------ Source material ------

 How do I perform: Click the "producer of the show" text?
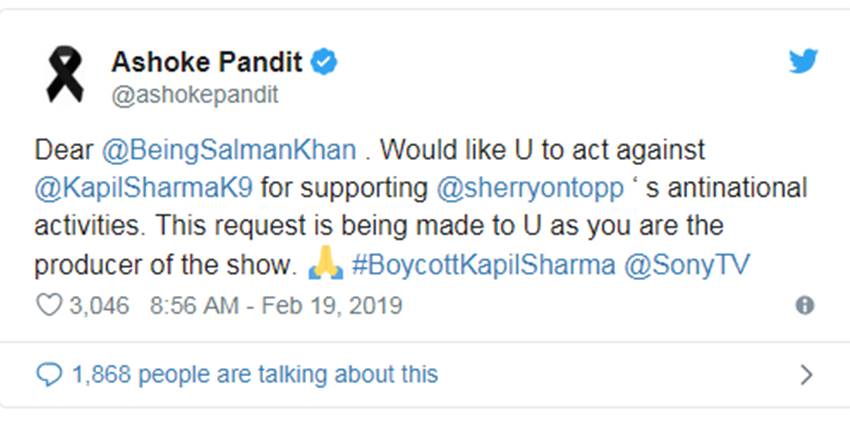[165, 267]
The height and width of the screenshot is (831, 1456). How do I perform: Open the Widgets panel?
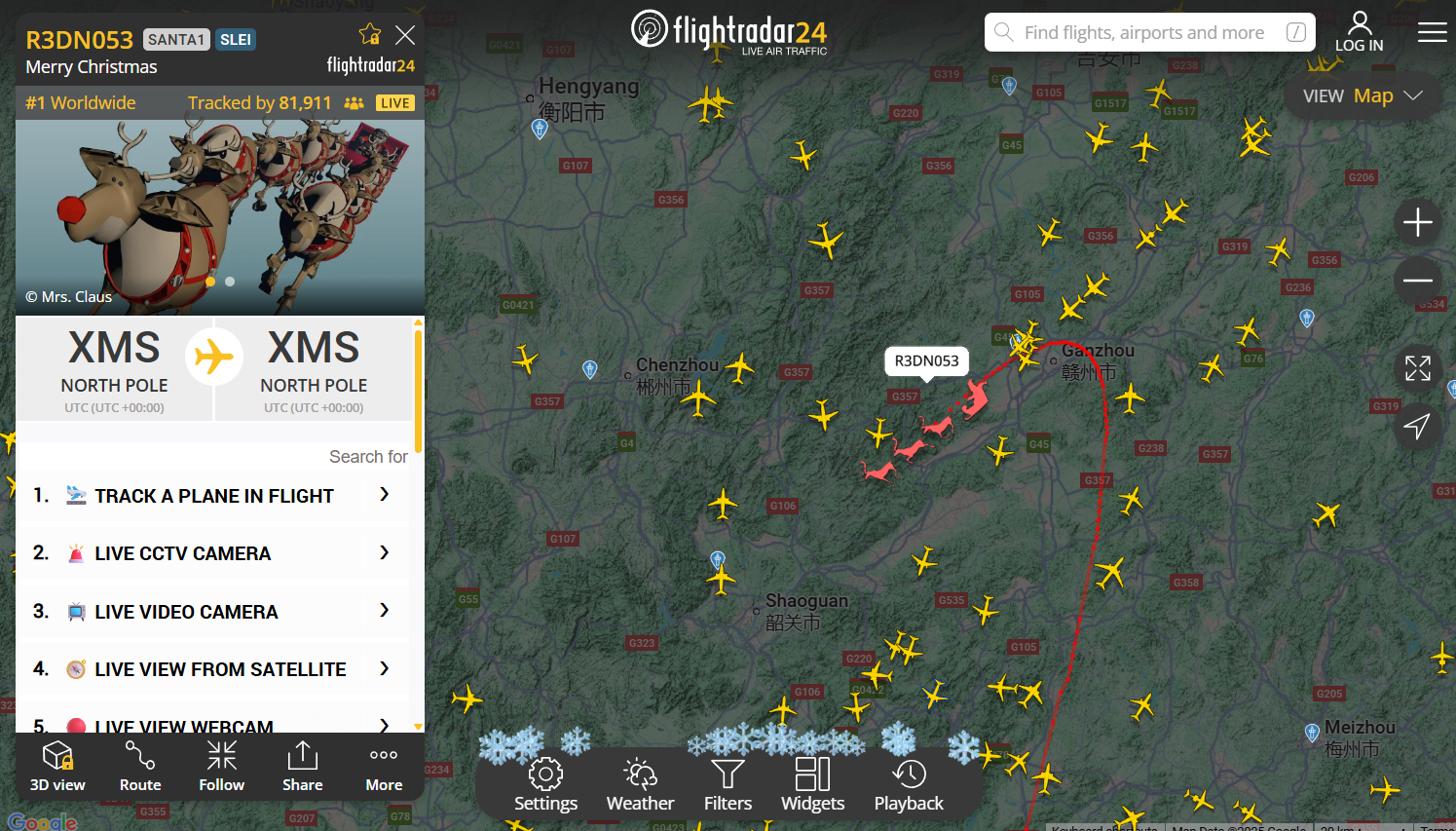[812, 785]
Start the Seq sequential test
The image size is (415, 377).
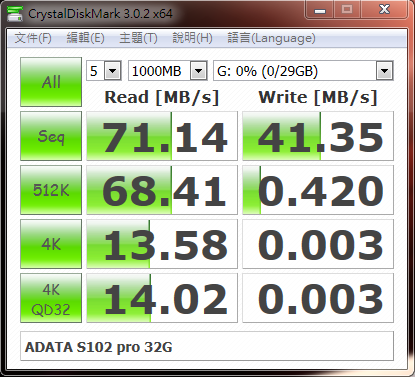[x=51, y=136]
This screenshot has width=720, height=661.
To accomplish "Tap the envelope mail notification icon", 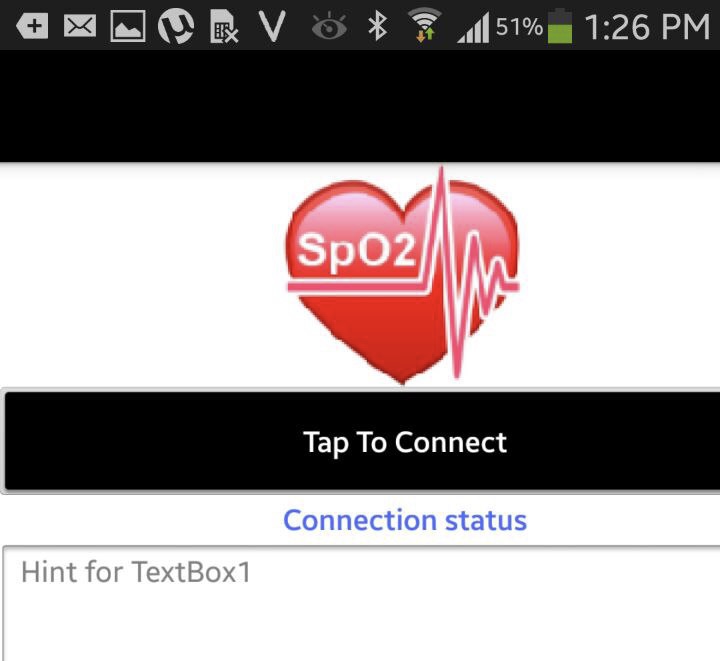I will (x=80, y=26).
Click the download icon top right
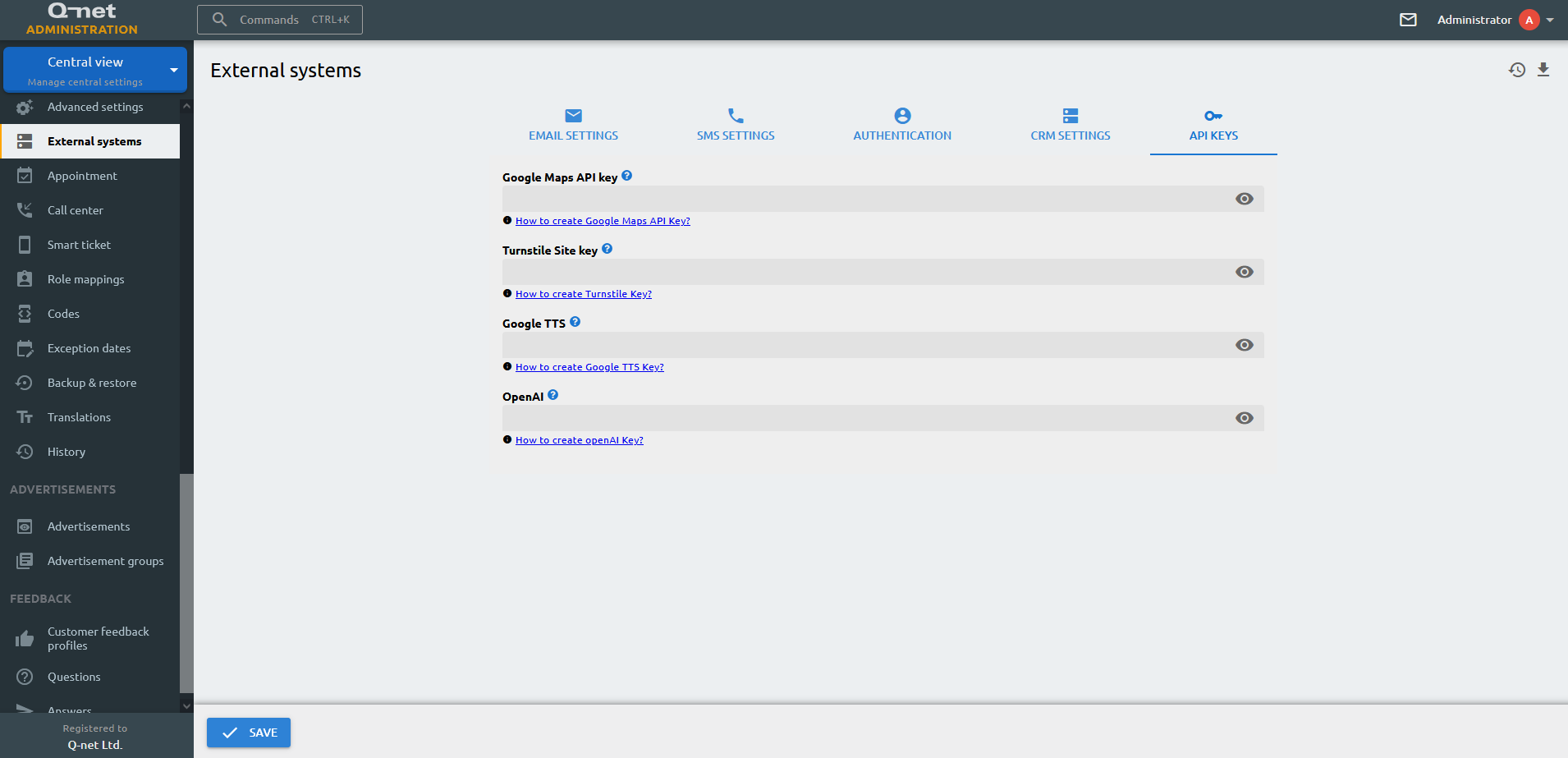Viewport: 1568px width, 758px height. [1543, 70]
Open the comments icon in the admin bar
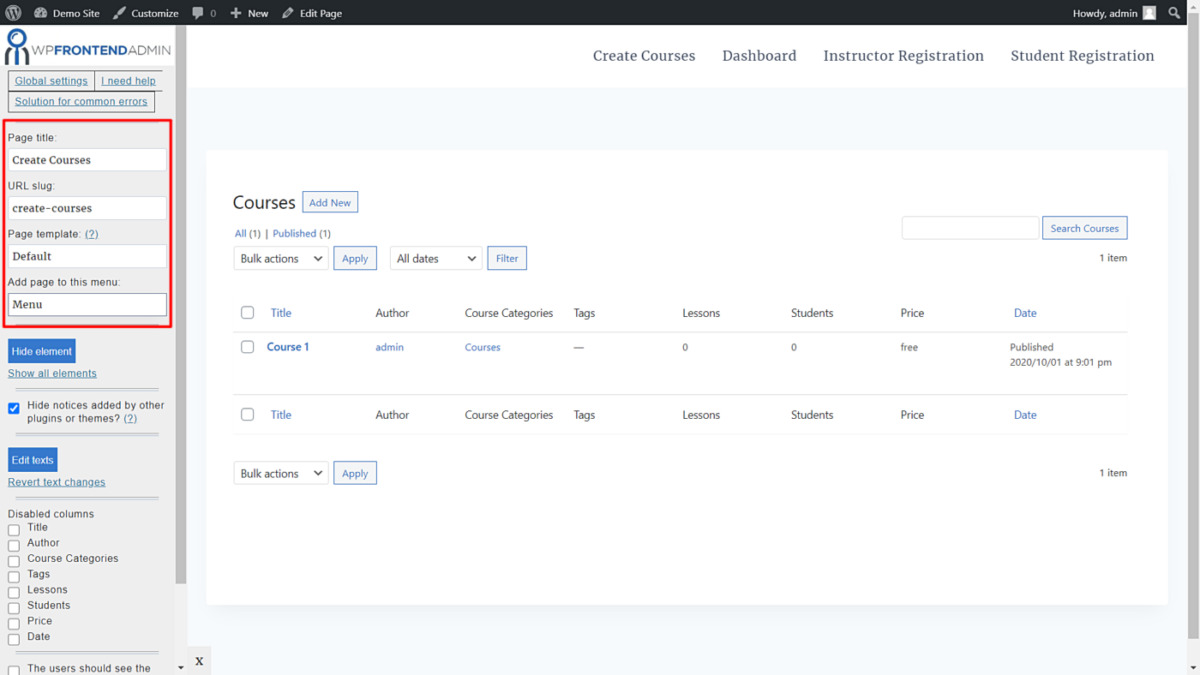 click(196, 13)
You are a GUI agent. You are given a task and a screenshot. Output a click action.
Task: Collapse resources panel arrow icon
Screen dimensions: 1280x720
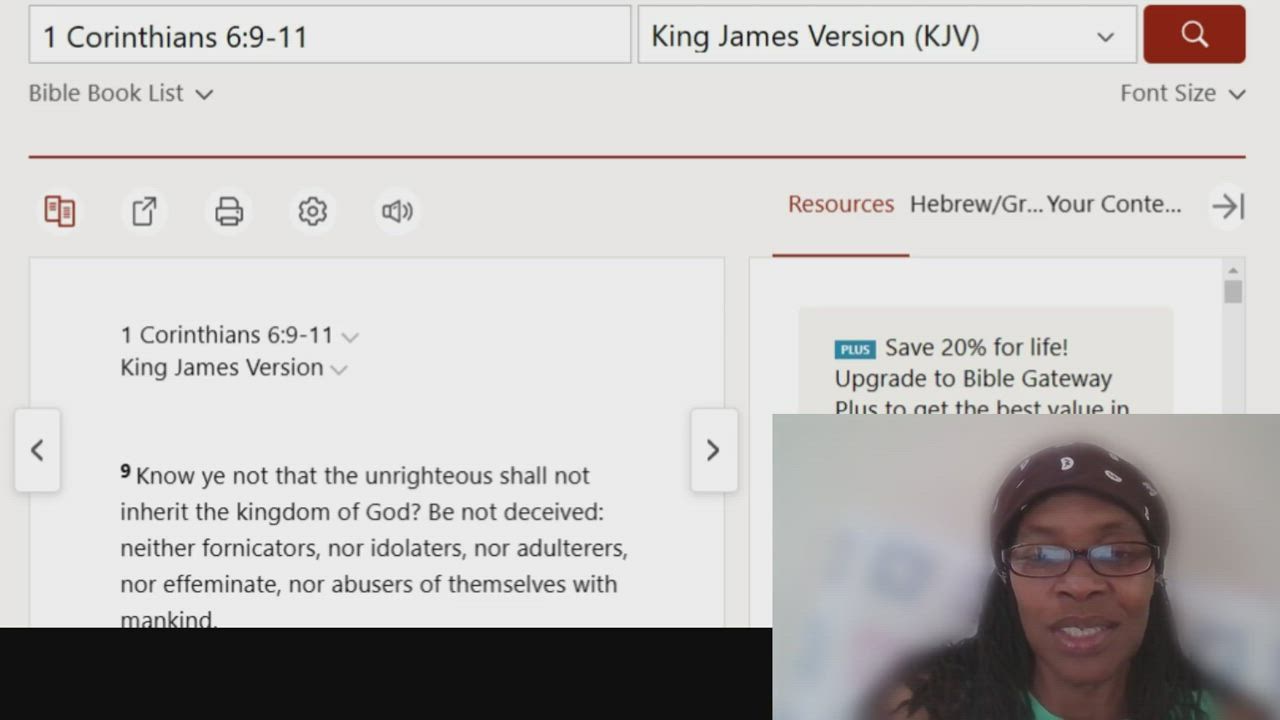point(1227,207)
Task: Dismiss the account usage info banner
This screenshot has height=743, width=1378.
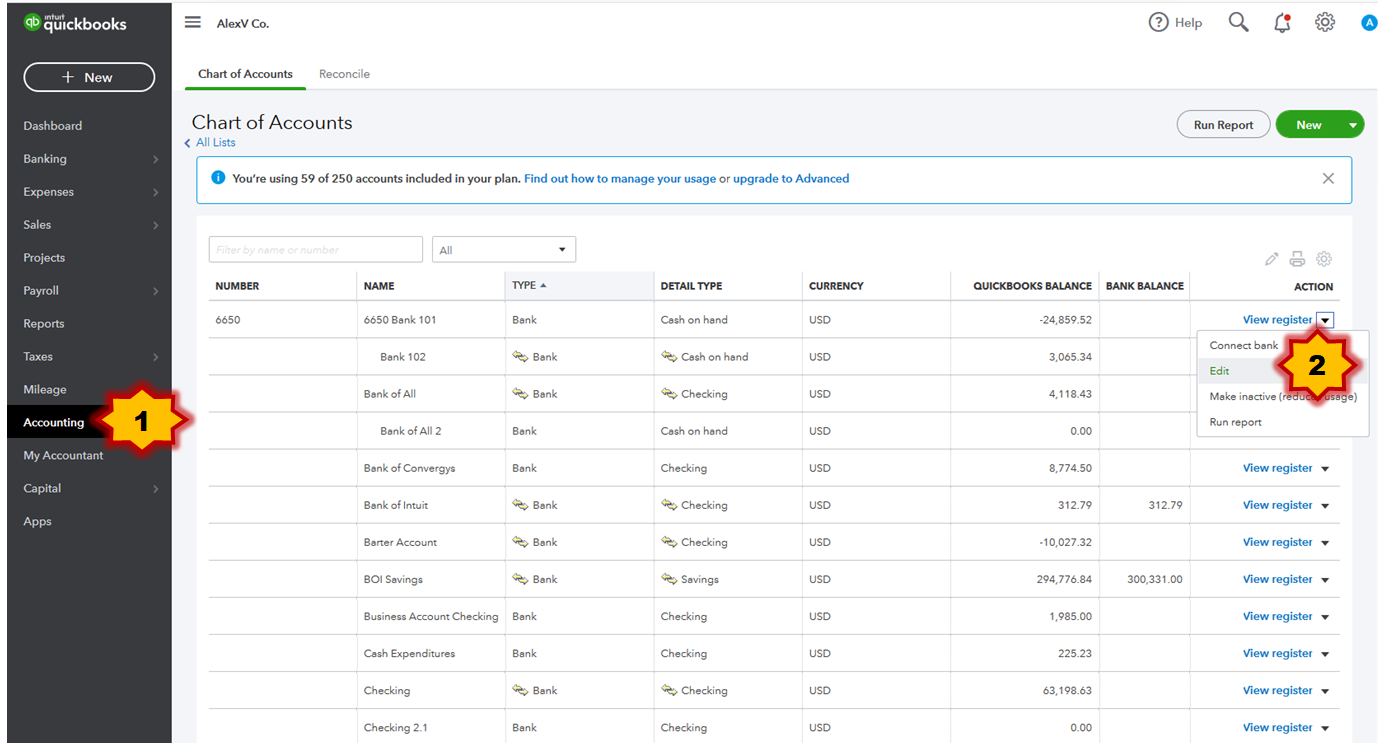Action: pyautogui.click(x=1328, y=179)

------

## Work instructions
Find the line with "Click the download icon top right". Reproduce it and every line after it through the last line above exactly, leaving out the pictures.

## Reply
Click the download icon top right
Viewport: 1568px width, 758px height. [1543, 70]
Open the comments icon in the admin bar
 click(196, 13)
You are a GUI agent. You are given a task and a screenshot. Output a click action.
Task: Collapse resources panel arrow icon
Screen dimensions: 1280x720
point(1227,207)
Task: Dismiss the account usage info banner
This screenshot has height=743, width=1378.
Action: pyautogui.click(x=1328, y=179)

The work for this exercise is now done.